Pflegekraft mit Mund-Nasen-Schutzmaske

Wo bleibt der Pflegebonus?

NRW-Wohlfahrtsverbände fordern solidarische Finanzierung und zeitnahe Ausschüttung

Sie sind die Held*innen der Gegenwart und werden reichlich gelobt - spätestens wieder zum Internationalen Tag der Pflege am 12. Mai. Doch was ist eigentlich mit den versprochenen Bonus-Zahlungen für die Pflegekräfte?

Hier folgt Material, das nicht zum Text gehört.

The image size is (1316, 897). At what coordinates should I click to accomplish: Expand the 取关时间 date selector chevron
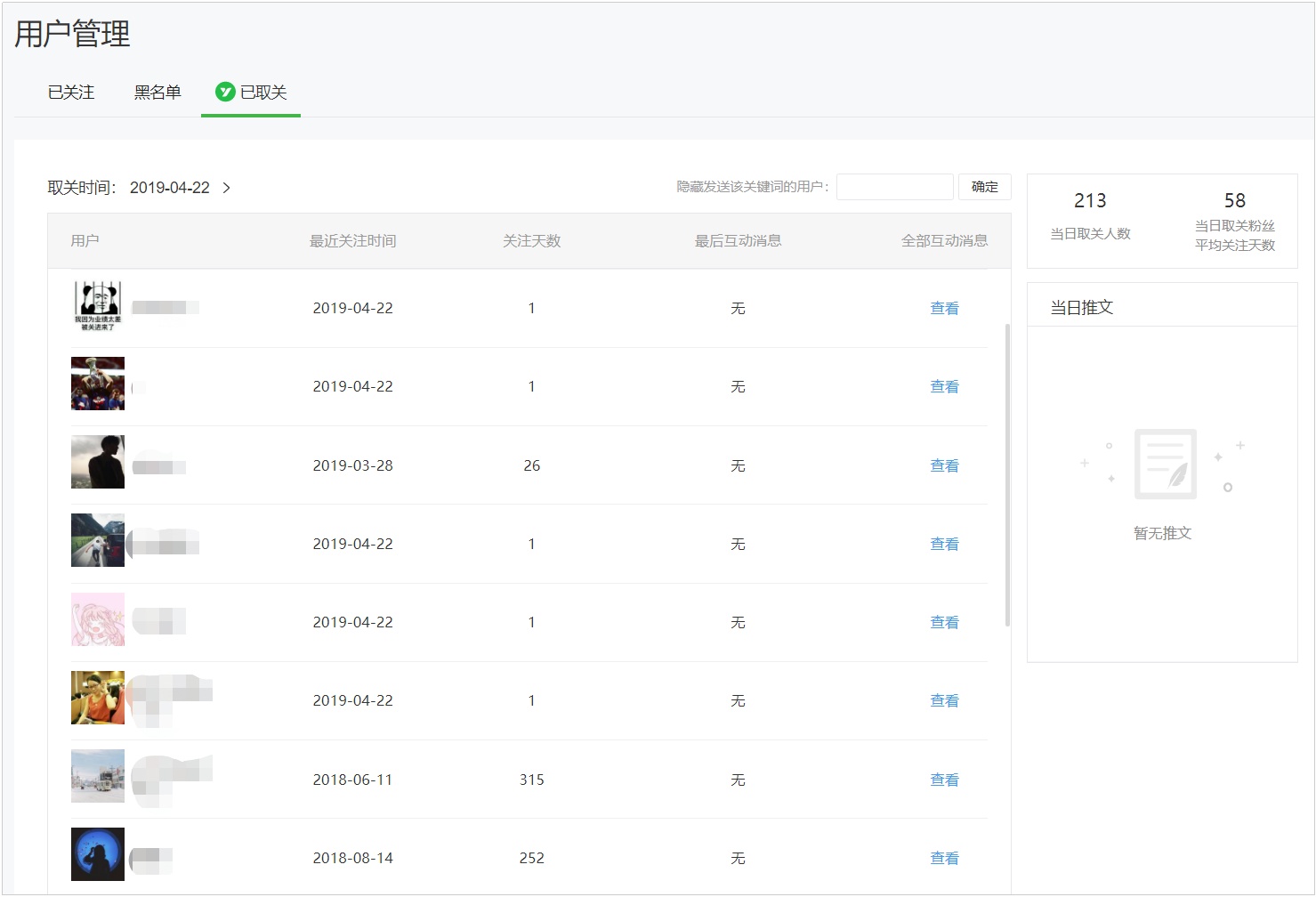point(228,188)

Diese Frage stellt sich die Landesarbeitsgemeinschaft der nordrhein-westfälischen Wohlfahrtsverbände (Freie Wohlfahrtspflege NRW), der auch der Paritätische NRW angehört. 

Mitarbeitende im stationären und im ambulanten Bereich mitdenken

„Auch sollte diese Zusatzleistung allen zu Gute kommen, die sich um die Pflege und Betreuung von hilfebedürftigen Menschen verdient machen – sowohl in den ambulanten als auch stationären Diensten der Alten-, Behinderten- und Wohnungslosenhilfe“, so Dr. Frank Johannes Hensel, Vorsitzender der Landesarbeitsgemeinschaft Freie Wohlfahrtspflege NRW.

Solidarische Finanzierung und zeitnahe Ausschüttung

„Die Finanzierung des Pflegebonus in NRW ist weiterhin ungeklärt“, kritisiert Hensel. Das sei nicht nur schade für die Pflegekräfte, sondern eine Enttäuschung zur Unzeit, so Hensel. Die Wohlfahrtsverbände fordern, dass die Prämie solidarisch finanziert und zeitnah ausgeschüttet wird.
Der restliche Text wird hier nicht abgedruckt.